Niños y gafas

No es fácil para los padres detectar los problemas de visión de nuestros hijos a una edad temprana. Los pequeños no conocen la diferencia entre ver bien o ver mal (nunca la han conocido mejor), por eso no se quejan.

La realidad es que uno de cada cinco niños necesita gafas. Por ello, cuando los padres detecten problemas de visión de cualquier tipo deben llevarle lo antes posible al oculista.

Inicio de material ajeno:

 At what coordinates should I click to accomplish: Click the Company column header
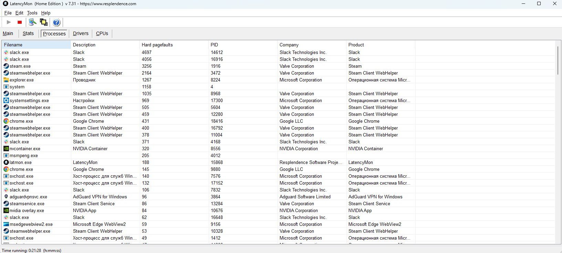[x=289, y=45]
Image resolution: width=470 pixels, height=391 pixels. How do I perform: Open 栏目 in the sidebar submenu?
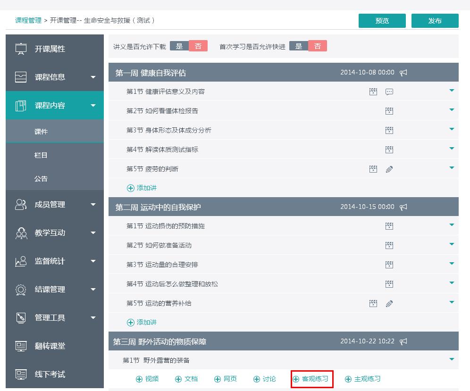[x=41, y=155]
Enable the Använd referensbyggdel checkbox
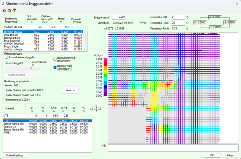This screenshot has width=241, height=159. (7, 57)
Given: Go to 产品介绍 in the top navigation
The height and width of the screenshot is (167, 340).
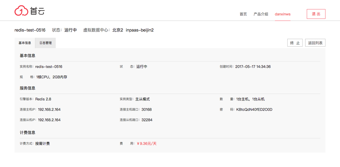Looking at the screenshot, I should [260, 14].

Nunca es demasiado pronto para una revisión oftalmológica. La primera debería hacerse entre los dos años y medio y los cuatro años, como muy tarde. Y antes cuando uno o ambos padres tienen problemas de visión.

¿Cómo podemos saber si nuestro hijo tiene algún problema de visión? Los primeros signos de un defecto visual los podemos detectar si el niño muestra inseguridad al caminar sobre un suelo irregular o choca involuntariamente contra los marcos de las puertas. Más tarde, cuando el niño va al colegio, empiezan los problemas de mayor envergadura. Por ejemplo, si debe concentrarse mucho más para leer, si lee “con la nariz”, si mantiene el cuerpo inclinado, si pestañea sin parar o agarra los objetos cuando los tiene delante. Los niños que ven mal no pueden reconocer bien las letras o los números, se equivocan al decirlos o bien los confunden.

Si el médico oftalmólogo prescribe gafas, los padres debemos ayudarles a entender que son necesarias para él. Las gafas deben ser bonitas, estables y resistentes, deben quedar bien y el niño debe participar en su elección. Las mejores monturas son las ligeras, las que no ejercen presión alguna y con las patillas elásticas y blandas. Si las gafas se rompen, es mejor no regañarle sino lamentar el hecho y hacerle entender que debe cuidarlas. De este modo, el niño comprende el valor de sus gafas.

Transmitir a nuestro hijo una actitud positiva respecto a sus gafas hará que se sienta a gusto con ellas.